By Rajeev Sharma
China’s decision to sell a 1-gigawatt nuclear power plant to Pakistan, closely following an early commitment to build two smaller nuclear plants in Chashma, seriously undermines the global community’s commitment to discourage proliferation of nuclear weapons, materials and technology and at the same time raises the spectre of nuclear terrorism.
The deal is currently being negotiated between the Pakistan government and China National Nuclear Corporation (CNNC), a Chinese government enterprise closely linked to civilian and military use of nuclear technology and materials. CNNC is an integral part of China’s nuclear weapons programme.
Since both China and Pakistan are not forthcoming on the details of the negotiations, it is difficult to know about the character of the cooperation both the countries are pursuing in the nuclear field.
China argues that the Chashma nuclear power station was under the IAEA safeguards and hence the two reactors—No. 3 and 4 of about 300 megawatts each—would be used for peaceful purposes. Such claims remain highly questionable considering the proliferation records of both China and Pakistan. China has been instrumental in clandestinely supporting Pakistan’s nuclear weapons programme while Pakistan’s proliferation activities helped North Korea, Iran and Libya to gain technological know-how and materials for their own nuclear weapons programmes.
The growing nuclear cooperation between China and Pakistan is not just directed against India but it is part of Beijing’s large strategic game-plan. China also knows that its flurry of agreements on the nuclear front with Islamabad and Beijing cannot contain India’s nuclear weapons capability. Here in this context, India is only incidental to Chinese games.
What China fails to fathom is how dangerous the game of arming a radically Islamic country like Pakistan could be. Pakistan is already a nuclear weapons State and is rapidly building its capability with the Chinese help. The problem with Pakistan would be adequate number and types of delivery systems. Pakistan Navy is by all means a Cinderella force and is hardly capable of a first strike or even a second strike. It relies therefore heavily on its missiles and combat planes like F-16s. Moreover, Pakistan already has enough weapons and plutonium to carry out first and second strikes on India and therefore the urgency with which the Chinese are building the nuclear capability of Pakistan raises some disturbing questions.

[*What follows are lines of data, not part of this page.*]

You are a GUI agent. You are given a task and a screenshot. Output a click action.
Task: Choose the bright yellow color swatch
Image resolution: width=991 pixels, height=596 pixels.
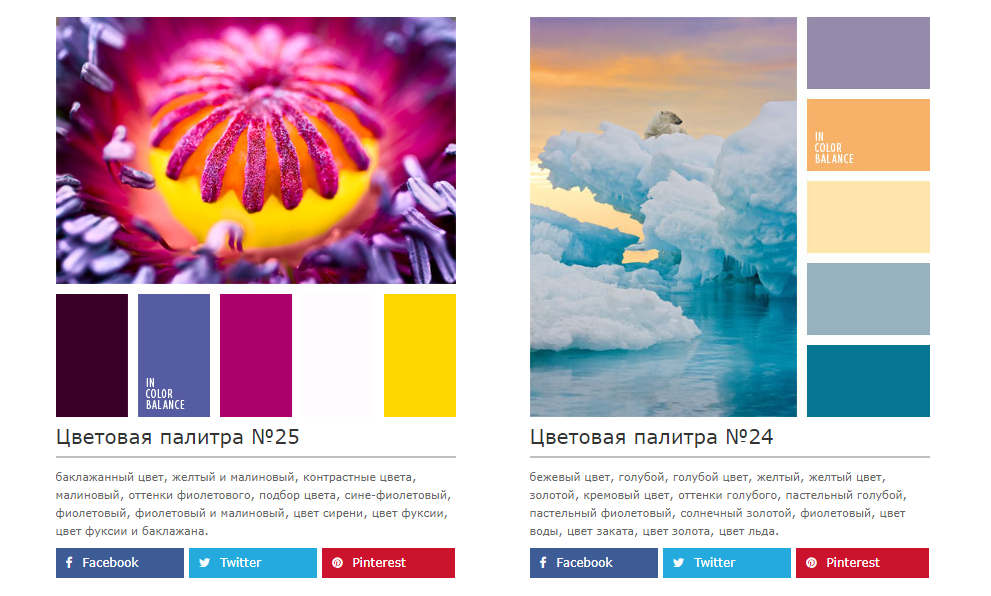[420, 355]
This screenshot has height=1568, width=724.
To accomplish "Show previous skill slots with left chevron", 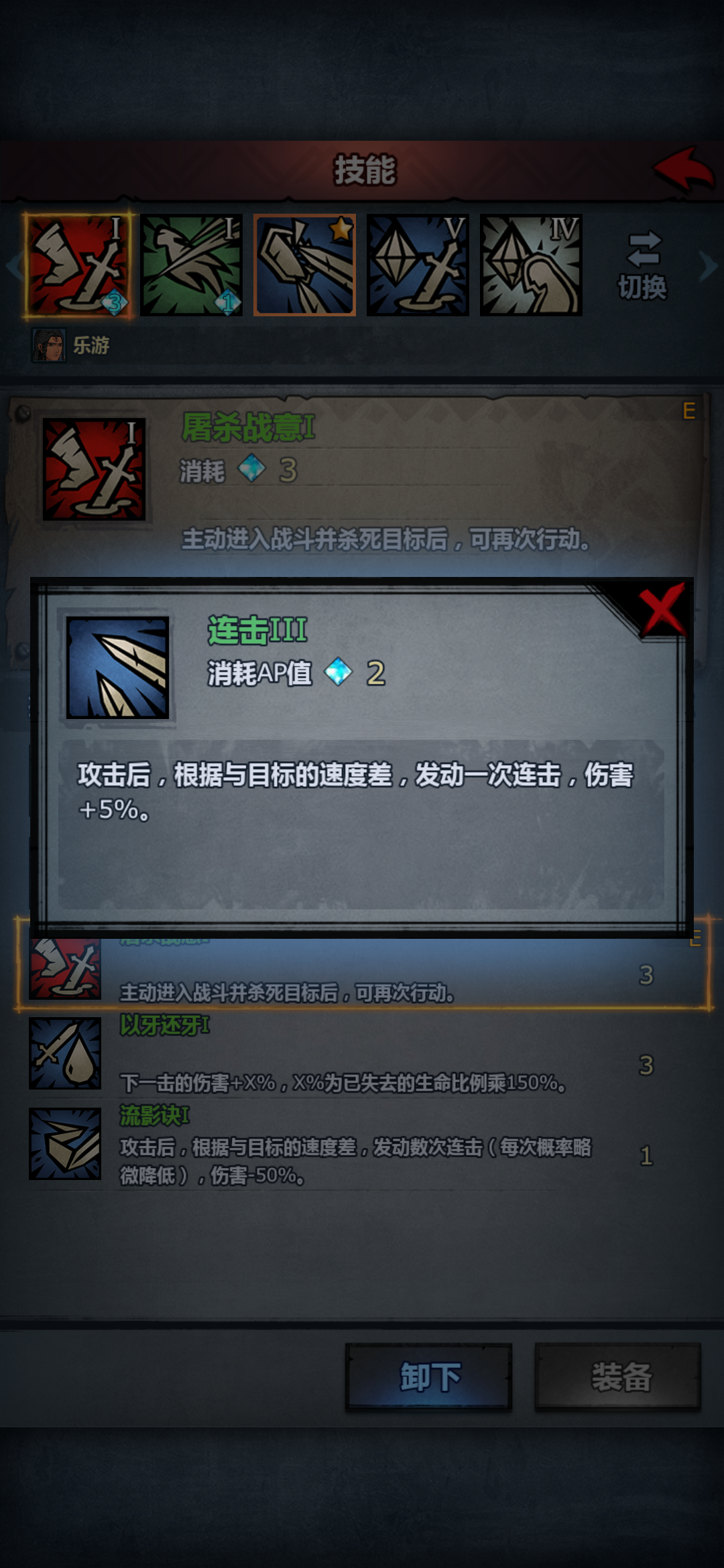I will 12,265.

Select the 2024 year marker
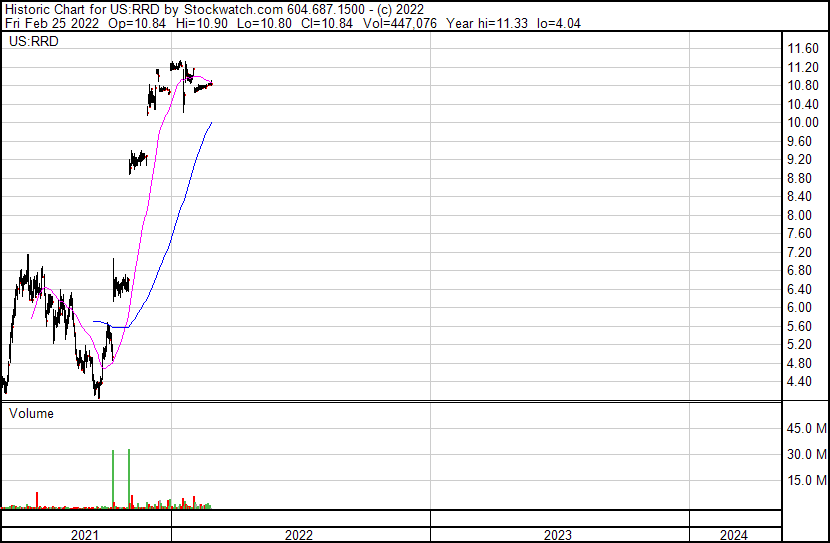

First and foremost is why Pakistan needs so many nuclear weapons when it has only one enemy to deal with. The answer to this question might lie in Beijing. For China, Pakistan is a convenient nuclear proxy to neutralise the inevitable India-US strategic alliance. Since China views this alliance as a major future threat to its economic and strategic interests in the region as well in the world, it is assiduously co-opting Pakistan as its strategic ally. China is aware of the serious trust deficit the US has in Pakistan and the kind of support it enjoys in the military and political leadership. China has also tacitly assured the Pakistani leadership that it will stand by Pakistan in case of any conflict with India. The Chinese financial and technical assistance to build hydropower dams in Pakistan occupied Kashmir is part of this strategic assurance.

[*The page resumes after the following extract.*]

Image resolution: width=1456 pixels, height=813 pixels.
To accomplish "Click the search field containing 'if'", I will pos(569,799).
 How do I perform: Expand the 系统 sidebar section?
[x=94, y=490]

There is a grave flaw in this Chinese strategy. It has failed to understand the true nature of Pakistan’s ideology and character, particularly its deep and extensive links with the Wahabi Islamic world. Pakistan has always been open to rent itself to the highest bidder for playing their geo-strategic games. During the Cold War, Pakistan became a lynchpin for the American war against the Soviet troops occupying Afghanistan. It not only created the terrorist infrastructure for carrying out the `dirty job` for the Americans, it also managed to earn itself considerable goodwill and moolah as aid and assistance for several years. After 9/11, it again became a `strategic ally` of the US in hunting down al Qaida and the Taliban, earning $10-15 billion dollars in direct aid, a few hundred billion in indirect assistance and much more from the multilateral organisations controlled by the US. Pakistan is now lending itself to the Chinese against the US, playing a double game which it has refined into a fine art.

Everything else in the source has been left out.